According to BIR Tyres Committee Chairman Barend Ten Bruggencate of the Netherlands, the removal of “waste” status for ELTs would create an estimated added value for the business of “at least Euro 1bn” over the next 10 years.

Addressing the latest Tyres Round-Table in Barcelona, he said: “At present, end-of-life-tyre-derived products have to be managed as waste even when they are going to be recycled or to be remanufactured. The waste status is a huge burden which adds significant costs over disposal and in many cases acts as a barrier to improved resource efficiency.”

BIR and other leading organisations are convinced ELTs are well-placed to be excluded from waste status through compliance with the following criteria laid down in the EU Waste Framework Directive: a market exists for the material; this material is already commonly used for specific purposes, meeting technical requirements, legislation and standards applicable to products; and use of the material has no adverse impact on the environment or on human health.

Mr Ten Bruggencate highlighted the uneven attitudes towards such products: for example, he noted, the Dutch use large amounts of ELT-derived granulate in their sports pitches whereas neighbouring Belgium regards this as a waste.

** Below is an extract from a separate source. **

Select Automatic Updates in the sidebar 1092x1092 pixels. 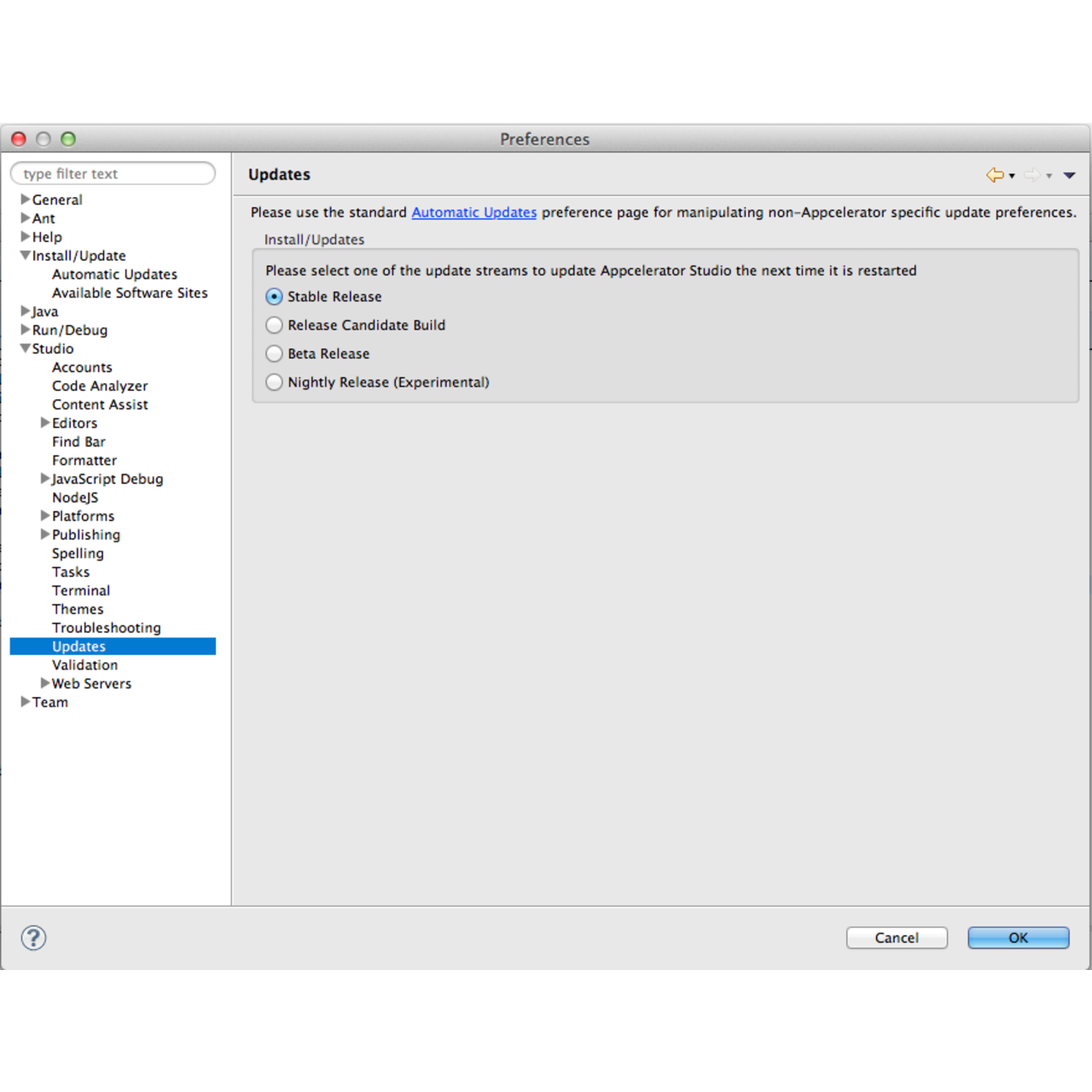[114, 274]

The European Tyre & Rubber Manufacturers’ Association (ETRMA) is seeking end-of-waste status not only for ELT rubber-derived fractions but also for casings suitable for retreading, the organisation’s Technical Co-Ordinator for ELTs Jean-Pierre Taverne noted in Barcelona. He also emphasised the multiplicity of uses for products derived from ELTs: for example, it has been calculated that around 49% of Europe’s ELT granulates and powder went into synthetic turf in 2010, a further 17% was destined for sports and children’s playgrounds, and 15% was consumed in moulded objects.

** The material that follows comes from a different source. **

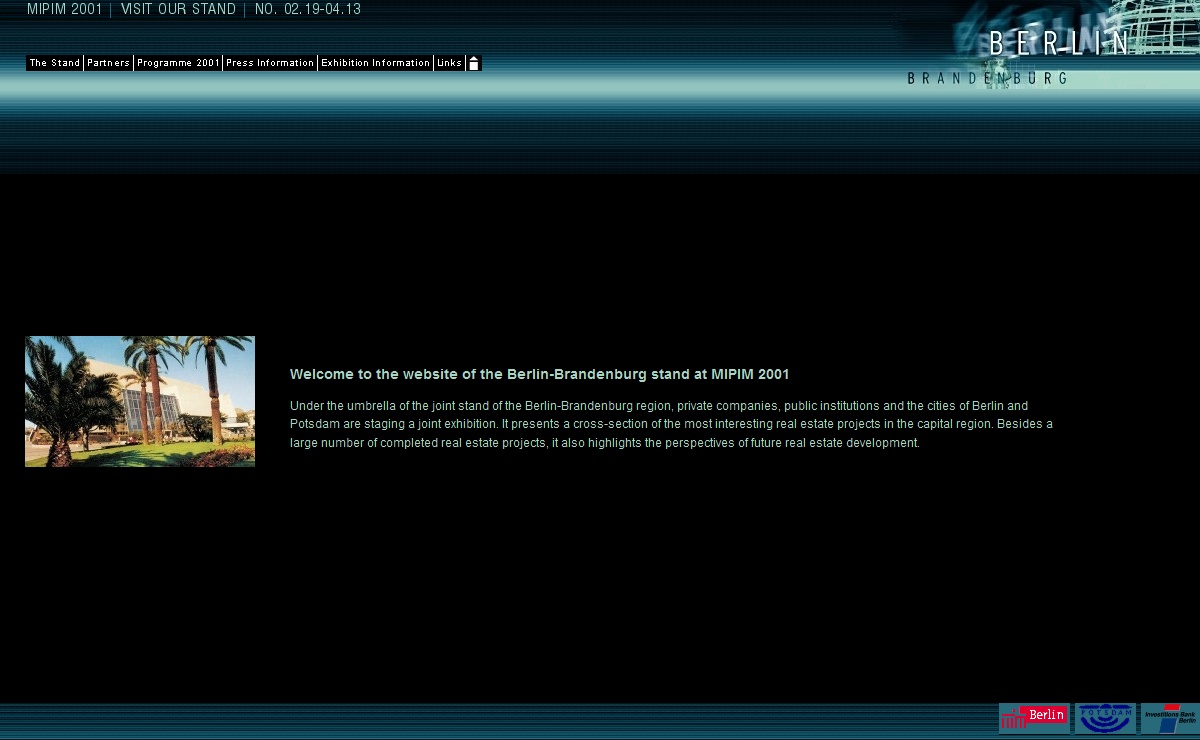Open the Investitions Bank Berlin logo

1169,717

While recognising that the process towards agreeing end-of-waste criteria may take two years or more, “we want ELTs to be considered no longer as a waste but as a resource”, Mr Taverne insisted. The benefits, he added, would include an improved functioning of the internal market through the application of simplified, harmonised rules, and a reduction in the administrative burden - especially that relating to shipments and transportation.